Records contained in a dataset
————————

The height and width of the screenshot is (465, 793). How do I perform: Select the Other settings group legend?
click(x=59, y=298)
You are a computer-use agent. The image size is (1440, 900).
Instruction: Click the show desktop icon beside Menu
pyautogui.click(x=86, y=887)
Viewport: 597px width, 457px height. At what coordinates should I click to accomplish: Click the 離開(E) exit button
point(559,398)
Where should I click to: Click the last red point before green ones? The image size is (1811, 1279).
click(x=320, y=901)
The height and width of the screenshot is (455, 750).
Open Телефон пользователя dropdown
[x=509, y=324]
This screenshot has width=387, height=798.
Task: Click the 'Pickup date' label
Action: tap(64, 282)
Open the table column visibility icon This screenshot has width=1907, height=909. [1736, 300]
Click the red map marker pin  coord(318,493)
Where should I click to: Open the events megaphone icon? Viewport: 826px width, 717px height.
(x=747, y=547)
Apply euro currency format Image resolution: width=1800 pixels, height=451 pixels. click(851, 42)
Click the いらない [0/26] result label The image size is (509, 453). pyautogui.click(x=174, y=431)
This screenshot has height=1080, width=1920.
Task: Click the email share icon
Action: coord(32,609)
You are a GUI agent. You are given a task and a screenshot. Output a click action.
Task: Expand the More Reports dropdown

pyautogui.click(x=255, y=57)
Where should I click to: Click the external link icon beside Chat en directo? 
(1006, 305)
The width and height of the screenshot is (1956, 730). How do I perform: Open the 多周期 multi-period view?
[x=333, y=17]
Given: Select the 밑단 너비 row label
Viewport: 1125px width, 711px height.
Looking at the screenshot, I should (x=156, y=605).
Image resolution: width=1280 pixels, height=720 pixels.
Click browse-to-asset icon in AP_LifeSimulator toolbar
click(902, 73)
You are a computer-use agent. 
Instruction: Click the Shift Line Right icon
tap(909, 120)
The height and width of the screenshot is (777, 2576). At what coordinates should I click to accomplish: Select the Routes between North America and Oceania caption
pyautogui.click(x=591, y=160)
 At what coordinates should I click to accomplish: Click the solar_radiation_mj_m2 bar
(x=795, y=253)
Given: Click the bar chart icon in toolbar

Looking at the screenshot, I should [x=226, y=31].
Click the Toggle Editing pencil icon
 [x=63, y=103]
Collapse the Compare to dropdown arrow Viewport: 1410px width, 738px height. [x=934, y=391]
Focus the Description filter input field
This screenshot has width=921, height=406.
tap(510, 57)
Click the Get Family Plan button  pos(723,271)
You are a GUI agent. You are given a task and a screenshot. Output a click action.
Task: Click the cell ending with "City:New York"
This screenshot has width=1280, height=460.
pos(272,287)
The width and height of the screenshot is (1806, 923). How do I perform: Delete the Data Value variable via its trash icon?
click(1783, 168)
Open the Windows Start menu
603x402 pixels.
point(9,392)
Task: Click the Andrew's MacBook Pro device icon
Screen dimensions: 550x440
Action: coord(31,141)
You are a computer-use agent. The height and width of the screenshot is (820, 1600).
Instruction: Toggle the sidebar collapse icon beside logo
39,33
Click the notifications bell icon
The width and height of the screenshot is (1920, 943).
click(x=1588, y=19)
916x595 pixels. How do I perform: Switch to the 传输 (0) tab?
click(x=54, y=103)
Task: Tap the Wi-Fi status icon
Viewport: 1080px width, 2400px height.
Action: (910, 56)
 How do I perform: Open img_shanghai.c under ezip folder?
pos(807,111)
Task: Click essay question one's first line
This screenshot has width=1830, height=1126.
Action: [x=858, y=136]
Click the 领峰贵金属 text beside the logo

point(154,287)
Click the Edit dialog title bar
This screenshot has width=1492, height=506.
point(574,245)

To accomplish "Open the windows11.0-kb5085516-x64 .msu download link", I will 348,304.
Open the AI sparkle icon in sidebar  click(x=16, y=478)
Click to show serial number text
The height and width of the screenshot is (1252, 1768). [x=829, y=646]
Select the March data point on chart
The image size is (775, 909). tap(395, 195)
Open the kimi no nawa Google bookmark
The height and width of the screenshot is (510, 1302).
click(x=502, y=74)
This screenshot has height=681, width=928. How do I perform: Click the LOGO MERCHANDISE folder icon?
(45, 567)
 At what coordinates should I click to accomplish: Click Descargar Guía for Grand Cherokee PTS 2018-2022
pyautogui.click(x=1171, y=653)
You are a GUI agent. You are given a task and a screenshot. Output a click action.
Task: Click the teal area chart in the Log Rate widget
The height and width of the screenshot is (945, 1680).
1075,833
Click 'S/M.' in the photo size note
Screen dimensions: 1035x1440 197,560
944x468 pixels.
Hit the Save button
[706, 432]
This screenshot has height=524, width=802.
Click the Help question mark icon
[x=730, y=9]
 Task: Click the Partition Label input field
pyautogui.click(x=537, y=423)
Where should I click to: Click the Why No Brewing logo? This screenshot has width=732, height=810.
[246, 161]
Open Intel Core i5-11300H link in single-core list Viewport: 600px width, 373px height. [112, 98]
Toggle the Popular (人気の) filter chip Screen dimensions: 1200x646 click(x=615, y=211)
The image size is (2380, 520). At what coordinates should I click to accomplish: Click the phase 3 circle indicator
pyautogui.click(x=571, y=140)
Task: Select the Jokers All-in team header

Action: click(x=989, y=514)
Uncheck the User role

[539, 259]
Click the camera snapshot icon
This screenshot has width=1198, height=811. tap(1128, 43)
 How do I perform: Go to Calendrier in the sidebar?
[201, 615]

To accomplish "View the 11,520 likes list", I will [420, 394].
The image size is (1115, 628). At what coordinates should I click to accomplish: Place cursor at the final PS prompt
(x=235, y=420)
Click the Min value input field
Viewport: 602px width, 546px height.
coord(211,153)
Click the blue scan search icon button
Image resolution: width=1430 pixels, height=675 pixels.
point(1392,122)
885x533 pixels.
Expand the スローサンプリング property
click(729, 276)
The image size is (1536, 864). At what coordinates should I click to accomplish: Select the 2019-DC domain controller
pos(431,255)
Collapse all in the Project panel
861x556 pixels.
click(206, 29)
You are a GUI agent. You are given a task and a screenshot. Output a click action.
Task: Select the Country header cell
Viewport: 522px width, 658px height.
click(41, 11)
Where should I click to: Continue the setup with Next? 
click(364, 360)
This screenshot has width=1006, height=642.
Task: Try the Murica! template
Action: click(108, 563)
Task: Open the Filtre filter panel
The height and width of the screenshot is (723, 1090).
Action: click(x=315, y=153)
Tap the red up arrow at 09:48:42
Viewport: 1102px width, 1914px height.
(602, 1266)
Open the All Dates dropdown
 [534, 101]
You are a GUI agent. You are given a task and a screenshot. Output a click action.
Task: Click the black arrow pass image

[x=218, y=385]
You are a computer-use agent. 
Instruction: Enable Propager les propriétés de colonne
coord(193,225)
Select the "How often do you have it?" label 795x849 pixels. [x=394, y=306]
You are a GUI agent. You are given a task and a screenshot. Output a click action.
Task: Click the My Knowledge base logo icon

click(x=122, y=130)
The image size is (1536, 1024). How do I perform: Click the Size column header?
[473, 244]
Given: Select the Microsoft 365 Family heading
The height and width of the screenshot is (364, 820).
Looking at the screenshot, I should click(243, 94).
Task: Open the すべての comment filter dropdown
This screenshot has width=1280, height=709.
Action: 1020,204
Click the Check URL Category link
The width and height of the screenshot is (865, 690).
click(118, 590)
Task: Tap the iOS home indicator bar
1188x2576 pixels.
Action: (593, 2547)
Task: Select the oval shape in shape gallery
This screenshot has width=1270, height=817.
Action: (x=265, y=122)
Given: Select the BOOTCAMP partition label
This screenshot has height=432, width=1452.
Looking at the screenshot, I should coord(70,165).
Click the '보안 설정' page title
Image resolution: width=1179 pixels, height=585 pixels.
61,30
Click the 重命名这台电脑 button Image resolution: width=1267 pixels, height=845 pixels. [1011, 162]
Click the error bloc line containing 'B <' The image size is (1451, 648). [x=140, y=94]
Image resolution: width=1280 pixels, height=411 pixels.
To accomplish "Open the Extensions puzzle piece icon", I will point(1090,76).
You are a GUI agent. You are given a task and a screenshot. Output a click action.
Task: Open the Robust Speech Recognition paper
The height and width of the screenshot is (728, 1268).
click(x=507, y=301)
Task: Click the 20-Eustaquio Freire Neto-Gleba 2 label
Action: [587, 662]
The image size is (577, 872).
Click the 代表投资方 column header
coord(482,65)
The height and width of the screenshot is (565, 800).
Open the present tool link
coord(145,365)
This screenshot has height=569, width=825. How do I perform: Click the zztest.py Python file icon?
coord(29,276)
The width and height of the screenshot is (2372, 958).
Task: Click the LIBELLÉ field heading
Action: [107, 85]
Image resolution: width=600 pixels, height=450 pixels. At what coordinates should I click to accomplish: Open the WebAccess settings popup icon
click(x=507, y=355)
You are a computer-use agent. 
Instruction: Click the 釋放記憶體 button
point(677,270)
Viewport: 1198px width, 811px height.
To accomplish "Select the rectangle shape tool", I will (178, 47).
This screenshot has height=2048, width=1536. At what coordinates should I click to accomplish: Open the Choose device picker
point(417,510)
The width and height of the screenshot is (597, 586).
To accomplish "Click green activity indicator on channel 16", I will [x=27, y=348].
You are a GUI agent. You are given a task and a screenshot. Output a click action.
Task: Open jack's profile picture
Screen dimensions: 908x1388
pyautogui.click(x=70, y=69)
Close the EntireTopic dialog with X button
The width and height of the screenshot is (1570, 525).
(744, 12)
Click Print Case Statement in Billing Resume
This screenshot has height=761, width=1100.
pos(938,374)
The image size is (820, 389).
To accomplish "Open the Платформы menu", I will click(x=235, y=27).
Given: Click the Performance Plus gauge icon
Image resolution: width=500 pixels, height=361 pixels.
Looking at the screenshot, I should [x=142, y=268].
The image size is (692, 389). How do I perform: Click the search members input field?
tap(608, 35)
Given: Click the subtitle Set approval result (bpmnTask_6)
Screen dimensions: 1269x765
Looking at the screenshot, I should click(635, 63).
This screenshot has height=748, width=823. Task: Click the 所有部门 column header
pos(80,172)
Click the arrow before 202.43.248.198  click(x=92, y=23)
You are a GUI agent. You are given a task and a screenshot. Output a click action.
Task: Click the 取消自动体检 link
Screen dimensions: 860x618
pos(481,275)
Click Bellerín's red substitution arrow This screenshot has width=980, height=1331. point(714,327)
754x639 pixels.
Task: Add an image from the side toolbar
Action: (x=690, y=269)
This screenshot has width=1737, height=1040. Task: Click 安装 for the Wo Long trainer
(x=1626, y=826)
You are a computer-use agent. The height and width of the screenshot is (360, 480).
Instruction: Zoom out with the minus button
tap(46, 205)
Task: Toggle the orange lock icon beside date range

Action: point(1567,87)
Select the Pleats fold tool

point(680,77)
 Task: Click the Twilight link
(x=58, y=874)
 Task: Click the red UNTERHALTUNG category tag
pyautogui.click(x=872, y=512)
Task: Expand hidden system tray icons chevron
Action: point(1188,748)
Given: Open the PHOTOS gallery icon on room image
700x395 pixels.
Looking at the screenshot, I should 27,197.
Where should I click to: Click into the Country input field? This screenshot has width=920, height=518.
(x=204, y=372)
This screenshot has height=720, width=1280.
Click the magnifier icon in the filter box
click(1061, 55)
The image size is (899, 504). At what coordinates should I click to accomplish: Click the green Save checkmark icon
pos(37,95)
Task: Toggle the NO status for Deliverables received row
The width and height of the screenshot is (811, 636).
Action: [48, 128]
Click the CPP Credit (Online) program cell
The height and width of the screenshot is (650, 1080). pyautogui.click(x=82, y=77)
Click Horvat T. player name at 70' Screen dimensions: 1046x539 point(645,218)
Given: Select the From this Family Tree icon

————————

Go through the records. Copy each line where "status" appears.

Task: Tap the Wi-Fi status icon
Task: Toggle the NO status for Deliverables received row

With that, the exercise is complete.